Post by mathjak107 » Mon Nov 02, 2015 5:45 pm

get used to it , you could have almost thrown a dart at any fidelity large cap fund the last 6 out of 7 years and beat the s&p 500 .

as we were saying in another thread , the more popular indexing becomes the more money the herd throws in to the same exact stock making them even more over valued .

the value is every where else lately .

reuters reported that fidelity's  large cap funds not counting the land slide this year have brought in an extra 35 billion to share holders in large cap funds compared to the s&p 500 performance .
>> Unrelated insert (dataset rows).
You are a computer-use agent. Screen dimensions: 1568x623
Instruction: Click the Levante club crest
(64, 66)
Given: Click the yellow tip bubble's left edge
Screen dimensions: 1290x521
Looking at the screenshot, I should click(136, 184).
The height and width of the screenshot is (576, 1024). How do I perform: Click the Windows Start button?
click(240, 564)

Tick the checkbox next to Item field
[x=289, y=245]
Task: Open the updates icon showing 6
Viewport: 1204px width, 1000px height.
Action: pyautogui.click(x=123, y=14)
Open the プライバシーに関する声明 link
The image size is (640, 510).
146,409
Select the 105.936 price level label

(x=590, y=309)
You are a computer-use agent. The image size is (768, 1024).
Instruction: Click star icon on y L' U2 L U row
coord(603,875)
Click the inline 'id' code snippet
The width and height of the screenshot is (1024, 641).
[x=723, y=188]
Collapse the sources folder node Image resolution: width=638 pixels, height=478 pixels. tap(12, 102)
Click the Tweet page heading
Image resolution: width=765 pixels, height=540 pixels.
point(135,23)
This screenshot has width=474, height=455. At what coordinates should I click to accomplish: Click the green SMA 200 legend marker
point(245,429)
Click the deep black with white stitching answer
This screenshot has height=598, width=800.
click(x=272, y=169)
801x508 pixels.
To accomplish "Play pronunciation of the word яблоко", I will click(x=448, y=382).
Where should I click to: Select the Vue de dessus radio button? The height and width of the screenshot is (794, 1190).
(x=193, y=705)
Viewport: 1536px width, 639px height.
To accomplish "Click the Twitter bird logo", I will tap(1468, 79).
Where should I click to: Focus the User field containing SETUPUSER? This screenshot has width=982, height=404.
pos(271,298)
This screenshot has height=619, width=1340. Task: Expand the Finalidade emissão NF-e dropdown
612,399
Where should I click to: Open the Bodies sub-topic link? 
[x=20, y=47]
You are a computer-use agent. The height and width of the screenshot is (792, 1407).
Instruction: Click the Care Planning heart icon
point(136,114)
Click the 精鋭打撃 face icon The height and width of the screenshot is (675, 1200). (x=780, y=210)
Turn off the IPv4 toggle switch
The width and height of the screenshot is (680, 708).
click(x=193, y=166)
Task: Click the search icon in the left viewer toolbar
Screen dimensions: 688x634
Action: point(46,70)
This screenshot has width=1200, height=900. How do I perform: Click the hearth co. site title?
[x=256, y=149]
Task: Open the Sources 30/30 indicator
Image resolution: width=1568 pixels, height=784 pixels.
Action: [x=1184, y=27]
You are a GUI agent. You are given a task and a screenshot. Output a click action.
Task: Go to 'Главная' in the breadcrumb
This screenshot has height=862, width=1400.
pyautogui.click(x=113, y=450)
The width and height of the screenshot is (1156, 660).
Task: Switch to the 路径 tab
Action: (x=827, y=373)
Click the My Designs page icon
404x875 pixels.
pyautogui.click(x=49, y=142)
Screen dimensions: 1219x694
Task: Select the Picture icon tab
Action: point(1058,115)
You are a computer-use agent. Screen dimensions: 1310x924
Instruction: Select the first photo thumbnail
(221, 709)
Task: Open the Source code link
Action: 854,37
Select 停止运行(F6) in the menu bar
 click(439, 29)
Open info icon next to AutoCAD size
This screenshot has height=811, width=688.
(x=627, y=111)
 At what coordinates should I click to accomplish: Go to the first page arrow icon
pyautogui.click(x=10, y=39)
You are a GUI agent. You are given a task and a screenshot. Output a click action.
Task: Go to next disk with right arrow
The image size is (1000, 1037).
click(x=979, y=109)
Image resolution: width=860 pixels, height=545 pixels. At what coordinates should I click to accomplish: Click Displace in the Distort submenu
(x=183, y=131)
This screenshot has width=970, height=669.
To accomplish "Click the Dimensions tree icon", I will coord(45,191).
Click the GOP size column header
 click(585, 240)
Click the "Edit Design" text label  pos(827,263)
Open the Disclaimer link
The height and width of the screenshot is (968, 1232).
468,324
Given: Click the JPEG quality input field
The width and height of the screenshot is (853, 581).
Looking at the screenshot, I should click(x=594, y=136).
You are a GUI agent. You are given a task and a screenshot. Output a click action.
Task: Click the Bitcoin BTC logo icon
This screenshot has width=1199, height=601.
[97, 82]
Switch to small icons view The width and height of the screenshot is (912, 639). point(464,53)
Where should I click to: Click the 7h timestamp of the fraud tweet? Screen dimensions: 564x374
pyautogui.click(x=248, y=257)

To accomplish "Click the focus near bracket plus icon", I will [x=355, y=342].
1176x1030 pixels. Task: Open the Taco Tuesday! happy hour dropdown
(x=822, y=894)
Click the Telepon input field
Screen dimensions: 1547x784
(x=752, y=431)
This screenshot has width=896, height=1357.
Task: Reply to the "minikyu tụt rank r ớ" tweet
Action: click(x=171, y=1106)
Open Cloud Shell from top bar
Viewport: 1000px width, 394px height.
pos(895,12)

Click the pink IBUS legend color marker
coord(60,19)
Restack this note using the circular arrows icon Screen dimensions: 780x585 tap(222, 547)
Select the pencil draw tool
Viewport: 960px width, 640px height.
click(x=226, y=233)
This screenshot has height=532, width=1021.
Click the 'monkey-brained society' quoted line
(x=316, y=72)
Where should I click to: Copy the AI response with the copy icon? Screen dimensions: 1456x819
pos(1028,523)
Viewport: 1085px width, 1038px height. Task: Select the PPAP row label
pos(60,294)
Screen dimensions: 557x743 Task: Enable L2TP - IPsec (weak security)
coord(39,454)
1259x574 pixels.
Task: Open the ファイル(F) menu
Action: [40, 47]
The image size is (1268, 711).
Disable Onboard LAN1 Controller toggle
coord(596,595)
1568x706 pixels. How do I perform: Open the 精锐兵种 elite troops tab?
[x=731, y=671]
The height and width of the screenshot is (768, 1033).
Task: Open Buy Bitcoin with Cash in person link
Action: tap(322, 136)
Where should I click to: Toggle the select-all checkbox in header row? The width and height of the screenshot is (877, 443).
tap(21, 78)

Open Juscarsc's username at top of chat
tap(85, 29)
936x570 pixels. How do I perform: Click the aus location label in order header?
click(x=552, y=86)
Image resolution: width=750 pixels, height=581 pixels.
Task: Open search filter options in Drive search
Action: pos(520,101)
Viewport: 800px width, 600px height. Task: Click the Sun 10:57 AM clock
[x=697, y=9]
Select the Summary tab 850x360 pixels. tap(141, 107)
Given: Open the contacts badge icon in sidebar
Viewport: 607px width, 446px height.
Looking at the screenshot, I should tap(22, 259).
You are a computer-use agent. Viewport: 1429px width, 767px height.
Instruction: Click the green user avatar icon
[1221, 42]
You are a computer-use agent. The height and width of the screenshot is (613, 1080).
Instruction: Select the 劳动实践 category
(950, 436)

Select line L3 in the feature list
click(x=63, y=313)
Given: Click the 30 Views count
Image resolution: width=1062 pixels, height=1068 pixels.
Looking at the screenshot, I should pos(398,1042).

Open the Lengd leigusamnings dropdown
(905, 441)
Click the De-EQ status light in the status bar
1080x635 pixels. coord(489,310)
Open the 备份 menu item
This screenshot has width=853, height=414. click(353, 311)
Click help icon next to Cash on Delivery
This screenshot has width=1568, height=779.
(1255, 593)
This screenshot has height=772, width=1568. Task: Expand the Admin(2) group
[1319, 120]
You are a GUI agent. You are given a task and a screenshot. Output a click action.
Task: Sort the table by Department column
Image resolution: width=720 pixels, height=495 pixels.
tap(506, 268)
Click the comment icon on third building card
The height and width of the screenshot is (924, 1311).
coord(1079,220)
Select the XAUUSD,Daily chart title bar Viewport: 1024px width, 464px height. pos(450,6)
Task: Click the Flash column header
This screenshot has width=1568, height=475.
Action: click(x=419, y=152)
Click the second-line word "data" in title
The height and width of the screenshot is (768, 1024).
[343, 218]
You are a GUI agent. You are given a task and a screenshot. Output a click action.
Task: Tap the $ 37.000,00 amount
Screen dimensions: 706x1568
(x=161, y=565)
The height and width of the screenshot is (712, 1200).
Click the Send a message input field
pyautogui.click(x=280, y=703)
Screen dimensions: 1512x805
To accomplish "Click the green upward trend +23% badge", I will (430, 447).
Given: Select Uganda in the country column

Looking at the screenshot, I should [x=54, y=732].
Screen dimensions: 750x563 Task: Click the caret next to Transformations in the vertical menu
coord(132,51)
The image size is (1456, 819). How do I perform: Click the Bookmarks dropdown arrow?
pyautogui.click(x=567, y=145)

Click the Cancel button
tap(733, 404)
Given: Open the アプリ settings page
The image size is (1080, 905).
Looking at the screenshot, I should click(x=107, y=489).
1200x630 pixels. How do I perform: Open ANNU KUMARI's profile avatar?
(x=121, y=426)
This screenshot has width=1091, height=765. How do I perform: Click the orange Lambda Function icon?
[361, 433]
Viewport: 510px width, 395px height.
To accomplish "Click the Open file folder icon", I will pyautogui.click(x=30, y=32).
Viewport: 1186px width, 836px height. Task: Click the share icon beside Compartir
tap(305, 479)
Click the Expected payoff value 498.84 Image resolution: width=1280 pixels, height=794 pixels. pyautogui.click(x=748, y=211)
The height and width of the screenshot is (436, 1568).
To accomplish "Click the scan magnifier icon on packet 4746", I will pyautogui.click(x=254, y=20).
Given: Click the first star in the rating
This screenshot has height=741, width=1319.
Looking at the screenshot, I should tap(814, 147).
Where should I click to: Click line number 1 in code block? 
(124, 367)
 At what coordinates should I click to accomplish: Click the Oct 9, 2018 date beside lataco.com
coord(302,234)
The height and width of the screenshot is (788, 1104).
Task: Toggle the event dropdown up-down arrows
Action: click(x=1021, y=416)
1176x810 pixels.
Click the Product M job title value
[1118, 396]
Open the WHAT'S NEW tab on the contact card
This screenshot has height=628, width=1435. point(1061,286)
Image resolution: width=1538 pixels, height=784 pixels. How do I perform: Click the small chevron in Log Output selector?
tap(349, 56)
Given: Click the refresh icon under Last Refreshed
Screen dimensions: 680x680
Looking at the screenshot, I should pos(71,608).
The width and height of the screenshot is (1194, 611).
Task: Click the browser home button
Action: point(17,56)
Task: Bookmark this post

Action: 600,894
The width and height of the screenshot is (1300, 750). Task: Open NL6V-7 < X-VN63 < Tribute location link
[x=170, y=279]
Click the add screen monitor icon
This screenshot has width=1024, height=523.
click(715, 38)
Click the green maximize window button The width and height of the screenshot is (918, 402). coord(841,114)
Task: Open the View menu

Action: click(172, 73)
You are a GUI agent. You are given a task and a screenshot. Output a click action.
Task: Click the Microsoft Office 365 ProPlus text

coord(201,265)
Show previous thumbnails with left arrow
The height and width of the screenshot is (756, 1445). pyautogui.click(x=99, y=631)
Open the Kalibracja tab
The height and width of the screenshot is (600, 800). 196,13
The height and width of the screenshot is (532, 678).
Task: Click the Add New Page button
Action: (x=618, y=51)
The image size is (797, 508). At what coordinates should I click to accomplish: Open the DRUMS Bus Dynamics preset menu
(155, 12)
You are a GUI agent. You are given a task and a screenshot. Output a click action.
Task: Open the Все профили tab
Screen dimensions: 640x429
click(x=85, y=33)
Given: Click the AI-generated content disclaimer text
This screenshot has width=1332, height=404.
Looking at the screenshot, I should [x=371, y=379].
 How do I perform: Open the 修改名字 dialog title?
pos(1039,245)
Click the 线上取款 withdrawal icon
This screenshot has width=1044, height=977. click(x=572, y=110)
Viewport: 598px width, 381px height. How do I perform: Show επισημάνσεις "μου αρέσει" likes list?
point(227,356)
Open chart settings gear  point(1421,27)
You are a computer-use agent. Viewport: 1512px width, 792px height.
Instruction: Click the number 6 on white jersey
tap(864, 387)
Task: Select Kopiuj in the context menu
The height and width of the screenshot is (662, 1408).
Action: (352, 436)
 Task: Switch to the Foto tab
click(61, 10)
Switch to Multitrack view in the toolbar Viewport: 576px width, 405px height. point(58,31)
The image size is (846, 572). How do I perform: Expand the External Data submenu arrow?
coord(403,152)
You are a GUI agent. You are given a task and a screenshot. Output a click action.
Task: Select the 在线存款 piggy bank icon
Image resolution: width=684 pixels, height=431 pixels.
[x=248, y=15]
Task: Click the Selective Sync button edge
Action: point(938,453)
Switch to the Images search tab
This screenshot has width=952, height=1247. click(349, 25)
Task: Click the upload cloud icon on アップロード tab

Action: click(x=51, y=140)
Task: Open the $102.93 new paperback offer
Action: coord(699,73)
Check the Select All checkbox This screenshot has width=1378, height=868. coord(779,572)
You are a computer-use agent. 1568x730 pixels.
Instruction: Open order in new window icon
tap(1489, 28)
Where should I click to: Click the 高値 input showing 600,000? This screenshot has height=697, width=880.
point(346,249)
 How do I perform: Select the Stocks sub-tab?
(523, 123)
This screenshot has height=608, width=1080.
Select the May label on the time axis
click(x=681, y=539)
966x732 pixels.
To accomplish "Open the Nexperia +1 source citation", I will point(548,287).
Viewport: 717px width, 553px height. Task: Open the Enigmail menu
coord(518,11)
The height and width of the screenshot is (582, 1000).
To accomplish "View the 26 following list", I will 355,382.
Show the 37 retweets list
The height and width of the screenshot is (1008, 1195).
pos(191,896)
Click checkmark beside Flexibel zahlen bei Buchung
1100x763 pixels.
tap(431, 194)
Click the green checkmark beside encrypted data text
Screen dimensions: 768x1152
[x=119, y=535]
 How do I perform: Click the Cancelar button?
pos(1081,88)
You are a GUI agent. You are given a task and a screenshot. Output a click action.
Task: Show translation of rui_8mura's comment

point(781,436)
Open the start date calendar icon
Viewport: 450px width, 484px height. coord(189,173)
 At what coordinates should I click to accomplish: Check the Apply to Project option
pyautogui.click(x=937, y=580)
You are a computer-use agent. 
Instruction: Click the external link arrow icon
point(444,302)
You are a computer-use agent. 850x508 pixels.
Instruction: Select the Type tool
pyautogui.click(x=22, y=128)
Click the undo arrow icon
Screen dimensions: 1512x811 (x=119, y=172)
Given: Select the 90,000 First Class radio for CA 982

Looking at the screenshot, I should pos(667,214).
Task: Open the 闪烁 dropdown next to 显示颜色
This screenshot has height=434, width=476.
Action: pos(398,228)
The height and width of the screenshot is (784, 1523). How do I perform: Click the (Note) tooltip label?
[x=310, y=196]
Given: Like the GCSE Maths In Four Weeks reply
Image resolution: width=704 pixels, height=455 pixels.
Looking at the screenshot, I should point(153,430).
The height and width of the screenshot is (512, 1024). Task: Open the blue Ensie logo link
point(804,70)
i own both index and managed and the managed have been out performing for a long long time . funds like fidelity contra , growth company , capital appreciation and blue chip growth all have excellent long term records and continue to do so .

when you look at the handful of managed mega funds that hold the bulk of  of investors money ,indexing isn't the winner  most of the time .

it is only when you consider the thousands of tiny funds with little investor money , most of which we never even  heard of  because  they have so little of investor money that indexing looks like a no brainier .  it isn't the fact that many of the managers of these small funds are not good stock pickers either  that hurts them . it is the fact that expenses run higher because they have relatively little investor money .

once you actually follow investor money the odds are very different .

in fact today you have high fee index funds in 401k's so stock picking ability and fund expenses are really two separate issues .

put  danoff from contra fund in to one of these tiny funds and even with his suburb stock picking ability the fund likely would lag because of expenses being so high so don't confuse the two parameters .
Last edited by mathjak107 on Mon Nov 02, 2015 6:40 pm, edited 1 time in total.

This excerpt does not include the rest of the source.